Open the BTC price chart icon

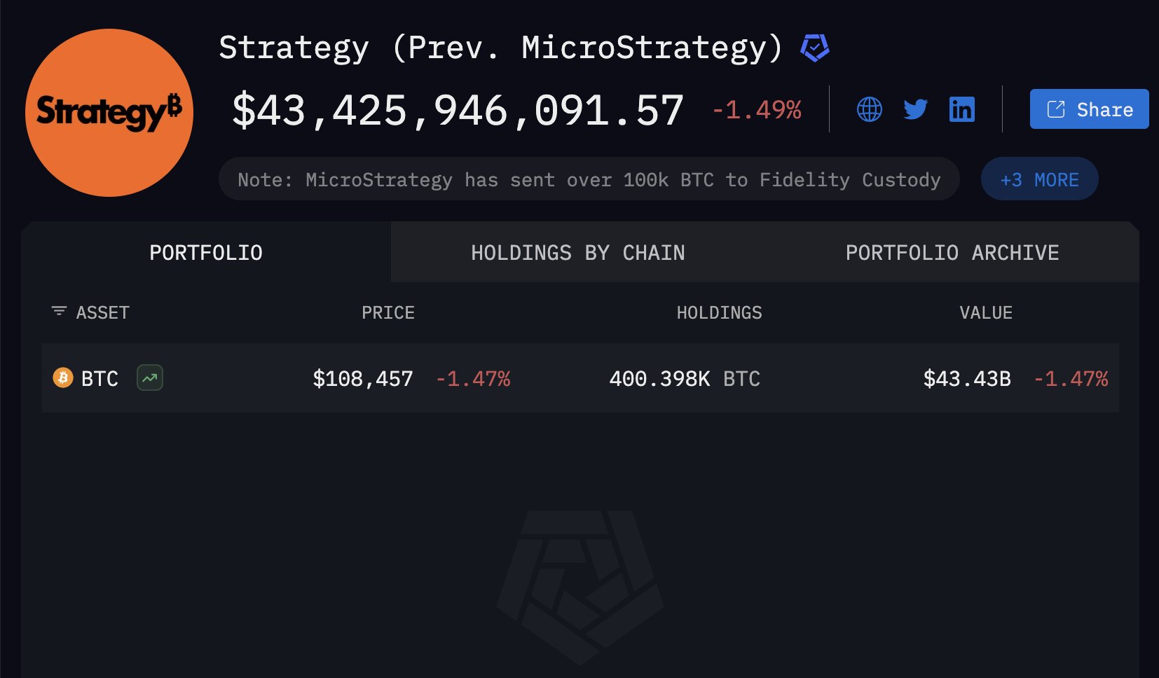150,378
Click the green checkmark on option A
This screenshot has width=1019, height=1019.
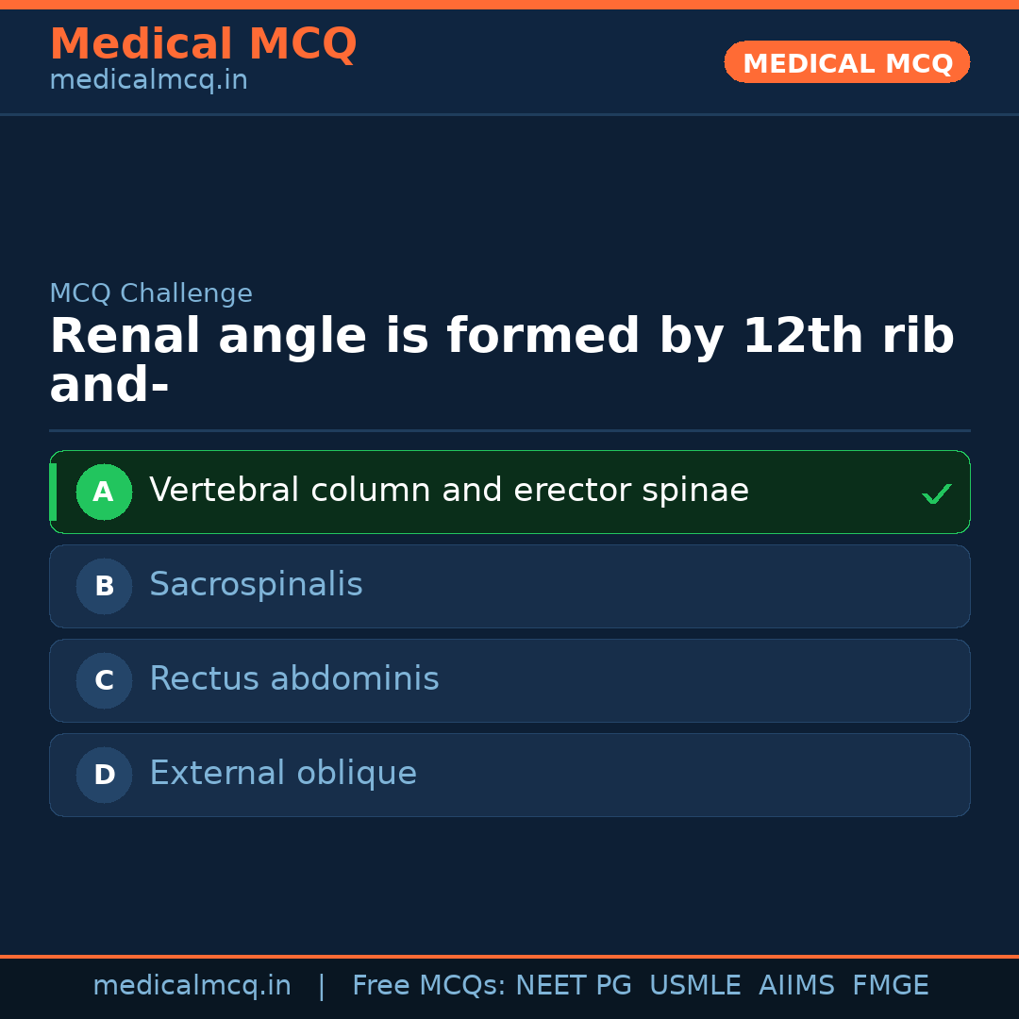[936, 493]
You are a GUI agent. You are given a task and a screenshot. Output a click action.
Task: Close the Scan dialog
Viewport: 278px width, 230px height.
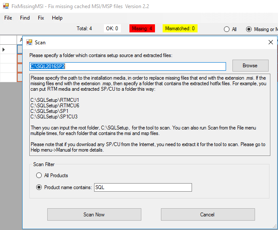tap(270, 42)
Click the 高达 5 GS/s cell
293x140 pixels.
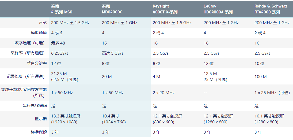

==

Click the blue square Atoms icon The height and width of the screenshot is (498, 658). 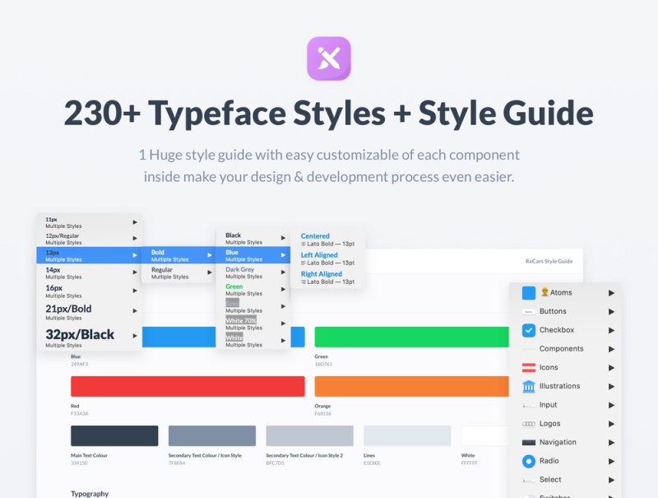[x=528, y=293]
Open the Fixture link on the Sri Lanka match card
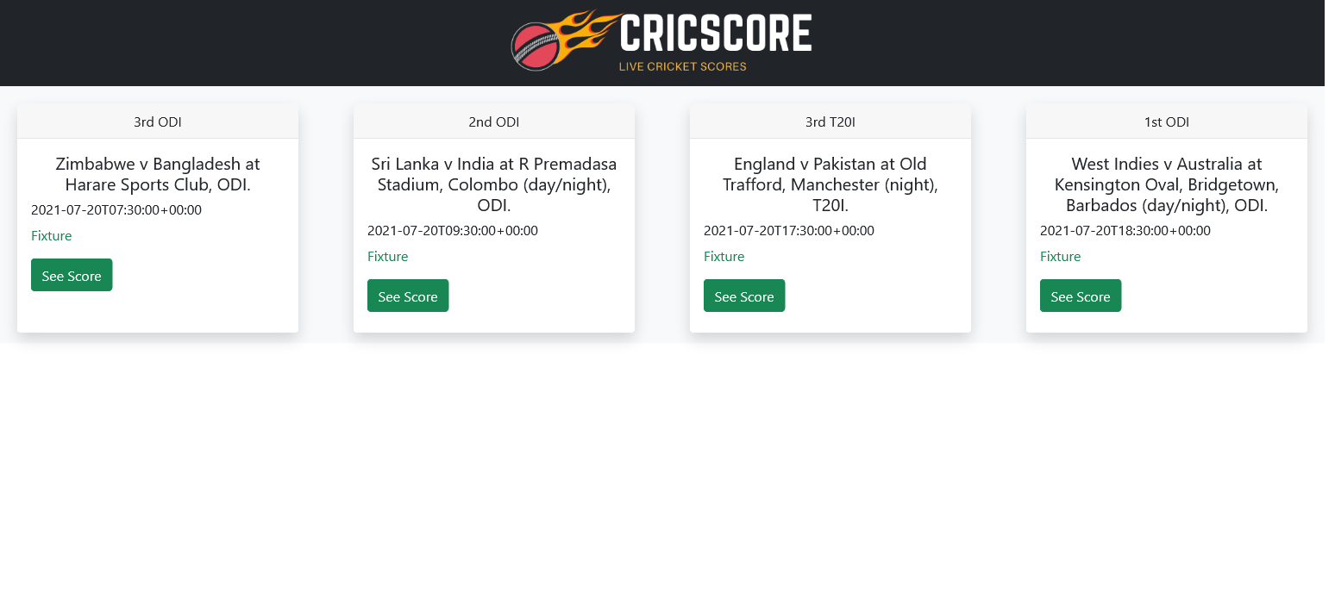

--

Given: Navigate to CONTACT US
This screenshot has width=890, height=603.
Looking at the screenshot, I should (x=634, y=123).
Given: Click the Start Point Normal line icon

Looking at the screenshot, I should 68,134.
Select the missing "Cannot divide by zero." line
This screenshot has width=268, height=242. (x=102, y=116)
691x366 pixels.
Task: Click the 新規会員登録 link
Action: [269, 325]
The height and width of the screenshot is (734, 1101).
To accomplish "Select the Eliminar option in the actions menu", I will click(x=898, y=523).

## Your instructions
Reproduce the data above exactly, but only from the line containing "This screenshot has width=1019, height=1019." through the line containing "293x140 pixels.". Omit all pictures.

## Finished task
This screenshot has width=1019, height=1019.
[936, 493]
You are a GUI agent. You are given a task and a screenshot. Output a click action.
Task: Close the Scan dialog
Viewport: 278px width, 230px height.
tap(270, 42)
Click the 高达 5 GS/s cell
293x140 pixels.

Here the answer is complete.